[PAGE TEXT — start]
Cert 15 | ***
Looper is one of those movies that keeps you engaged but then leaves you feeling slightly empty. Set in the year 2044, when the world is something of a mess, powerful criminal groups run the city and everywhere is awash with drug-taking, law breaking delinquents.
The “looper” is prince of this seedy underworld. Specialised assassins, they are generously rewarded to kill time travellers from the future, who mysteriously show up tied and hooded, with a block of silver strapped to their back. Here enters Joe, one of the most successful loopers: a selfish, vain character who finds his shallow existence compromised when his older self (Bruce Willis) is transported back in time for him to kill.
Failing to “complete the loop” and kill the older Joe, he finds his life in jeopardy from the mob, the men behind the shadowy plot who dispatch of their deadly creations as soon as they cease to be useful.
Time travel, multiple selves, and parallel fates – it all sounds a little confusing. Thankfully director Rian Johnson doesn’t dwell too heavily on the logistics of it all, instead choosing to focus on the development of the characters.
[PAGE TEXT — finish]
** TASKS AND EXERCISES **
**a)** According to the Looper review, why is Joe's life put in jeopardy by the mob? Answer in one to three sentences.
**b)** Write what comes next in the Looper review, picking up after its final sentence.
[RECORDS SUPPLIED — start]
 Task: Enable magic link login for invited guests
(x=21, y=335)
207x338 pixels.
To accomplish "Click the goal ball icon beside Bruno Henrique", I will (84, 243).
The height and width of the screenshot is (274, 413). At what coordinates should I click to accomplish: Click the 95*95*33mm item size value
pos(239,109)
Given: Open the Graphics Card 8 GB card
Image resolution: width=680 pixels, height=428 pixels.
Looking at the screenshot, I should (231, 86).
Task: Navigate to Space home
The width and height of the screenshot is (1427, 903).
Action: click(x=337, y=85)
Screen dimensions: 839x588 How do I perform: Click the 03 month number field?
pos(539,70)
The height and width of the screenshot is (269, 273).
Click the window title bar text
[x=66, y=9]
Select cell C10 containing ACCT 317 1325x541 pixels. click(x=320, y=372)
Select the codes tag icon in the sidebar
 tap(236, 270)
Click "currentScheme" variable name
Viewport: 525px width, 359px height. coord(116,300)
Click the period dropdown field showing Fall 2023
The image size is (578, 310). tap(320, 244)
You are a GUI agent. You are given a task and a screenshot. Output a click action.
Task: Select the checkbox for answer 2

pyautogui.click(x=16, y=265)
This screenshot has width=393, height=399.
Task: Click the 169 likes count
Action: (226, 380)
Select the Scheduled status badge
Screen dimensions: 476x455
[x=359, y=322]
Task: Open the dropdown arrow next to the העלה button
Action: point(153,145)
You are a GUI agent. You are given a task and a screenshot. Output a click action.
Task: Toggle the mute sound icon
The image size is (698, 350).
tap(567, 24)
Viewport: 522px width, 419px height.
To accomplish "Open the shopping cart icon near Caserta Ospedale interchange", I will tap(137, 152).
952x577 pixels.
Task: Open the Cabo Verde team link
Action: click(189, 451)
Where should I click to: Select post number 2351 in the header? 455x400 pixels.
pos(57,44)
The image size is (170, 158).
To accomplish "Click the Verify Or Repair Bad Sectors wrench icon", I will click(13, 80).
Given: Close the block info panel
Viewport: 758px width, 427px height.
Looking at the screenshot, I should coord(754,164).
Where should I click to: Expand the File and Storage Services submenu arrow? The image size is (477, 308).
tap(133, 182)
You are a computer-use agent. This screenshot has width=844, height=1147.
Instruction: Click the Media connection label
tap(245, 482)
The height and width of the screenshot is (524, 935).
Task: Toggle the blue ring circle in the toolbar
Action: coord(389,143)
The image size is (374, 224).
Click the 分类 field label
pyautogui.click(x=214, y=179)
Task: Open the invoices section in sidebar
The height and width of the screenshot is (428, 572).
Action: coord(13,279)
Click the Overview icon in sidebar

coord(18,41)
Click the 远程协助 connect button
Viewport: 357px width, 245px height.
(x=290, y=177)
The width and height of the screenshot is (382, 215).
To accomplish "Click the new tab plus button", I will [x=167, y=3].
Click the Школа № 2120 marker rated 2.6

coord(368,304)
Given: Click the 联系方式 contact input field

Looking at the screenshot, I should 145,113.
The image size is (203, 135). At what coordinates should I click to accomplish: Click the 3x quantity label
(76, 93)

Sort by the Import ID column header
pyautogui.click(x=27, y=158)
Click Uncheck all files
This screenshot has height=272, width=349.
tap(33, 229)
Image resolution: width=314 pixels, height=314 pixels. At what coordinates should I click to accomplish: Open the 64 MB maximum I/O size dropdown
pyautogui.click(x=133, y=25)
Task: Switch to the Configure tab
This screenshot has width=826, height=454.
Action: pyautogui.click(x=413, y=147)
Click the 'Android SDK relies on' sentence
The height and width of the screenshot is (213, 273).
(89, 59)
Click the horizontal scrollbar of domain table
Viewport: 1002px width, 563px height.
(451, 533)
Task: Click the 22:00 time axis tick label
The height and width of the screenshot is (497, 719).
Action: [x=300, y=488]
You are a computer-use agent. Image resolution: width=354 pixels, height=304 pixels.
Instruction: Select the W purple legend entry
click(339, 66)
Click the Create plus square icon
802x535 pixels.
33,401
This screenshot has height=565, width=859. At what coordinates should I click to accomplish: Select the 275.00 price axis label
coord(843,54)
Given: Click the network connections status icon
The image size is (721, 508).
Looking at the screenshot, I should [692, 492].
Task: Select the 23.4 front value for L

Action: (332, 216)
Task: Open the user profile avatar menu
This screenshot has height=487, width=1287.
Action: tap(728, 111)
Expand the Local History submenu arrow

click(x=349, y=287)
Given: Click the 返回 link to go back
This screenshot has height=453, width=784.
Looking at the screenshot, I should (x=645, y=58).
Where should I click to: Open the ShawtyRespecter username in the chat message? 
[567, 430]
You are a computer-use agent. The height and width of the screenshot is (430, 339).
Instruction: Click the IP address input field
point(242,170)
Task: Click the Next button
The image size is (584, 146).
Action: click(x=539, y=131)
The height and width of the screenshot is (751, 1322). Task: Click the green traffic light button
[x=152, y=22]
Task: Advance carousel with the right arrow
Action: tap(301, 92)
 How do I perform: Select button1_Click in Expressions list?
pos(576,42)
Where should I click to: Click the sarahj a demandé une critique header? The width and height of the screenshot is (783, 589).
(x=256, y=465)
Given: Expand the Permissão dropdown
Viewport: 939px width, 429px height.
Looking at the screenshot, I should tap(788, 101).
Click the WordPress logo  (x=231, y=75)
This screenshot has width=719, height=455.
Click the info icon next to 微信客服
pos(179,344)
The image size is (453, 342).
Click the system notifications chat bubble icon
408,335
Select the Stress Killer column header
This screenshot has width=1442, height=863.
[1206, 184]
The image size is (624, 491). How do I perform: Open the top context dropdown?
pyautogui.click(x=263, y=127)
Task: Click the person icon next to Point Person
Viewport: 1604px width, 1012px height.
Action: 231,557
[RECORDS SUPPLIED — finish]
** ANSWER SECTION **
**a)** Joe fails to "complete the loop" by killing his older self when that self is sent back in time. The mob behind the plot gets rid of its loopers as soon as they stop being useful, so his failure puts him in danger.

**b)**
There are also no aliens or robots either to detract from the humanity of the tale, only Joseph Gordon-Levitt who is nearly unrecognisable as the young Joe. Intended to loosely emulate a young Bruce Willis, prosthetic features are added, as are odd thin black eye brows and unnaturally red lips. This, sadly, does not have the desired effect; instead it makes the attractive Gordon-Levitt into look like the victim of botched plastic surgery. Luckily, Emily Blunt and, especially, Willis shine, with the hard man taking on a darker role than we are used to.
Looper is at his best when it is at its most sinister and its characters are at their most ruthless. As a heartfelt sci-fi, it is admirable but it’s probably not one you’ll still be talking about in a year.